§ Action item
Skip the pictures. Retype exactly, and only, the lines between the line holding "Task: Open the Cremonese team link" and the last line below, inclusive.

Stored records
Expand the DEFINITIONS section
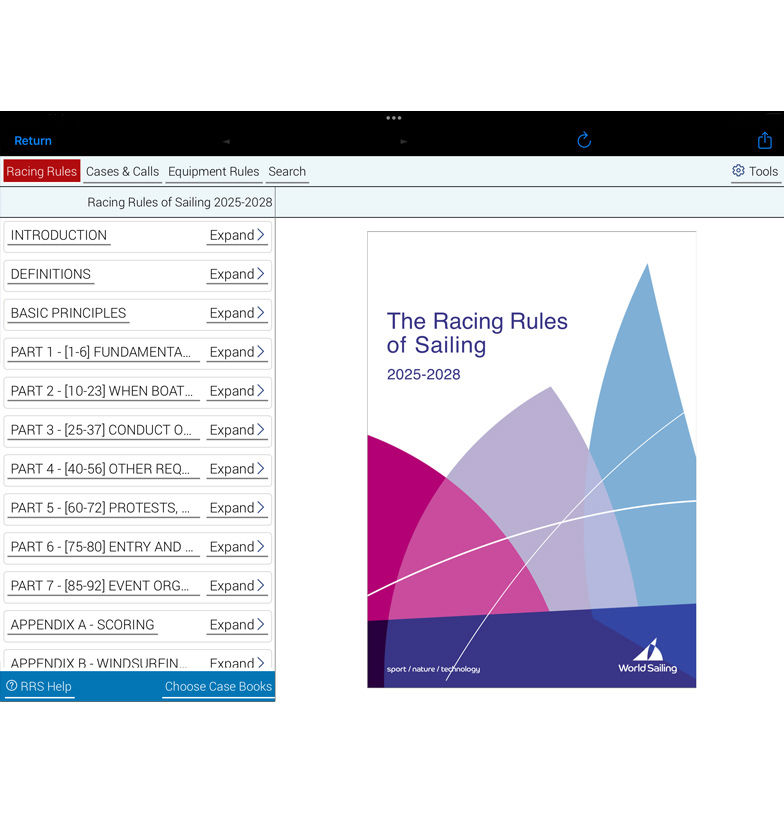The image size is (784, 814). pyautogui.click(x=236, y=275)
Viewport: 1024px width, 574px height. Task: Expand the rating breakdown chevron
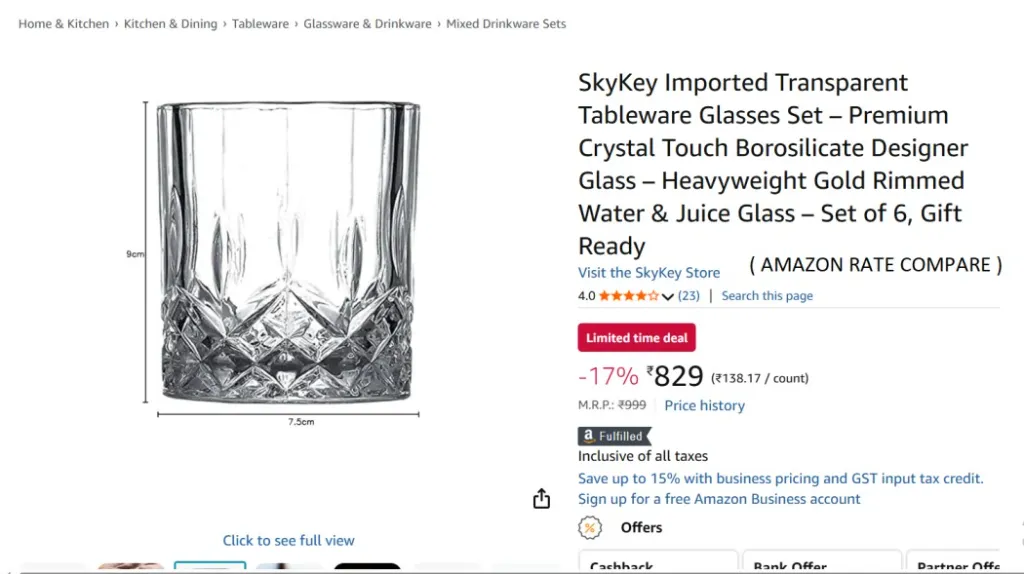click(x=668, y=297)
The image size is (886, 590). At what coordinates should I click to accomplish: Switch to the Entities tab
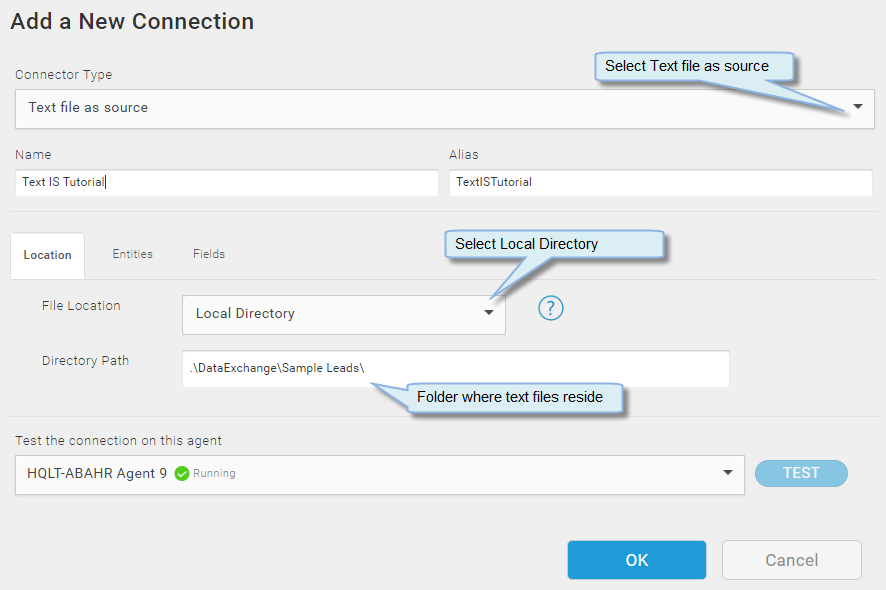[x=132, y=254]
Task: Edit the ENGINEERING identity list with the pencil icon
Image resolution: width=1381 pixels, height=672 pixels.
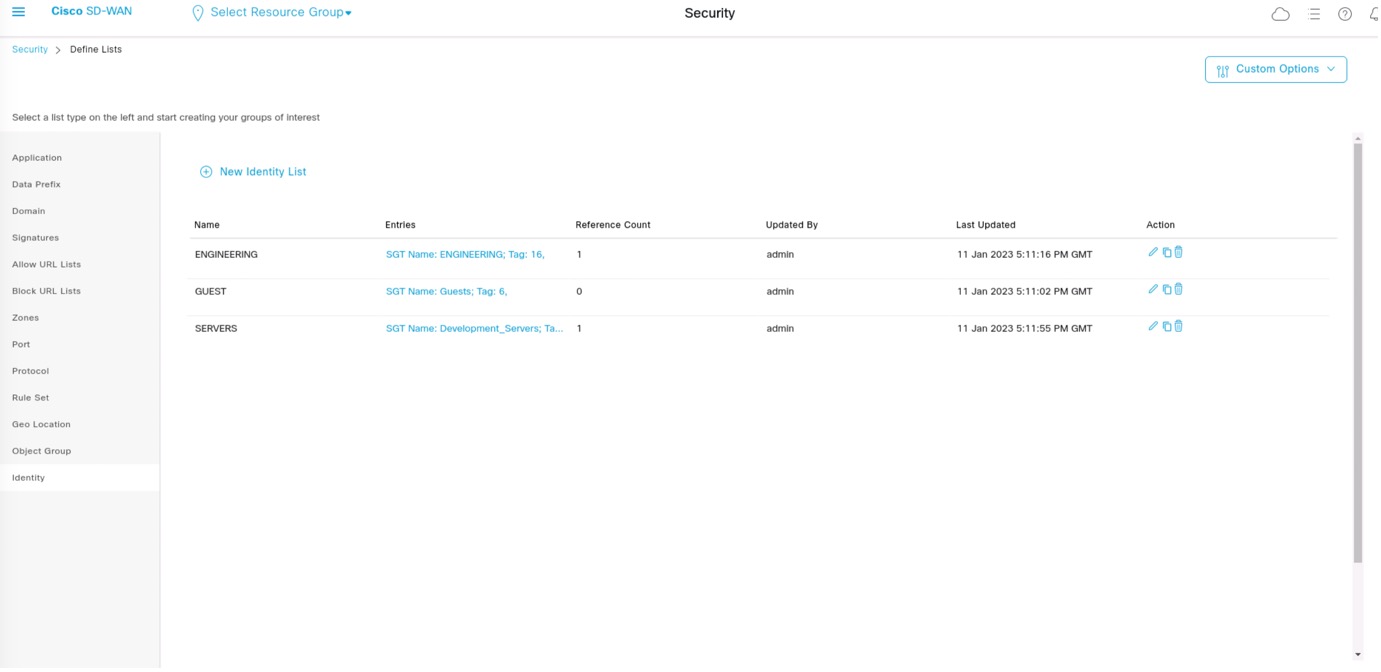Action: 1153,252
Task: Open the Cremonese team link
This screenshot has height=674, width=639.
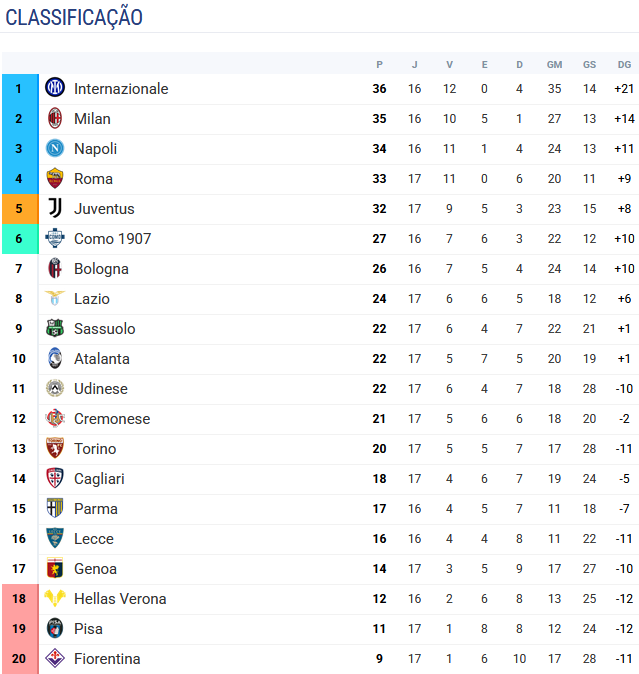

§ Your response
Task: Open the Cremonese team link
This screenshot has height=674, width=639.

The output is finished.